**What to work on**
The answer is all of the data, repeated exactly.

**Information supplied**
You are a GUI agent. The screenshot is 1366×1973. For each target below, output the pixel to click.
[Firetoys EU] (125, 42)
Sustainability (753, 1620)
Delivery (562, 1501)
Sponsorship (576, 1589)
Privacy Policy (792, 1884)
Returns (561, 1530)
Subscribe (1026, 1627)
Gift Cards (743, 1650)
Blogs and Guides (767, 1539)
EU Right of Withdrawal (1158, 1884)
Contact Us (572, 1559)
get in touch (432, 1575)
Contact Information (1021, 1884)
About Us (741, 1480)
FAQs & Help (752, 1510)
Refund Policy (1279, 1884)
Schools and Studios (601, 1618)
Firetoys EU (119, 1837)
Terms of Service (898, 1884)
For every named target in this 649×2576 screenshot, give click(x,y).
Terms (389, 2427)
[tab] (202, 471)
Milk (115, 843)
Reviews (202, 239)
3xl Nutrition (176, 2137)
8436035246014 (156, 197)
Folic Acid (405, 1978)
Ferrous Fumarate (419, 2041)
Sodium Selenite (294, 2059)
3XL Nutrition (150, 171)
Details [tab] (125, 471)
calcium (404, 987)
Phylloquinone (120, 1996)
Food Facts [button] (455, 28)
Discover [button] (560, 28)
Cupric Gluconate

**Exercise output**
You are a GUI agent. The screenshot is 1366×1973. For each target below, output the pixel to click.
[Firetoys EU] (125, 42)
Sustainability (753, 1620)
Delivery (562, 1501)
Sponsorship (576, 1589)
Privacy Policy (792, 1884)
Returns (561, 1530)
Subscribe (1026, 1627)
Gift Cards (743, 1650)
Blogs and Guides (767, 1539)
EU Right of Withdrawal (1158, 1884)
Contact Us (572, 1559)
get in touch (432, 1575)
Contact Information (1021, 1884)
About Us (741, 1480)
FAQs & Help (752, 1510)
Refund Policy (1279, 1884)
Schools and Studios (601, 1618)
Firetoys EU (119, 1837)
Terms of Service (898, 1884)
For every named target in this 649×2576 screenshot, give click(x,y).
Terms (389, 2427)
[tab] (202, 471)
Milk (115, 843)
Reviews (202, 239)
3xl Nutrition (176, 2137)
8436035246014 (156, 197)
Folic Acid (405, 1978)
Ferrous Fumarate (419, 2041)
Sodium Selenite (294, 2059)
3XL Nutrition (150, 171)
Details [tab] (125, 471)
calcium (404, 987)
Phylloquinone (120, 1996)
Food Facts [button] (455, 28)
Discover [button] (560, 28)
Cupric Gluconate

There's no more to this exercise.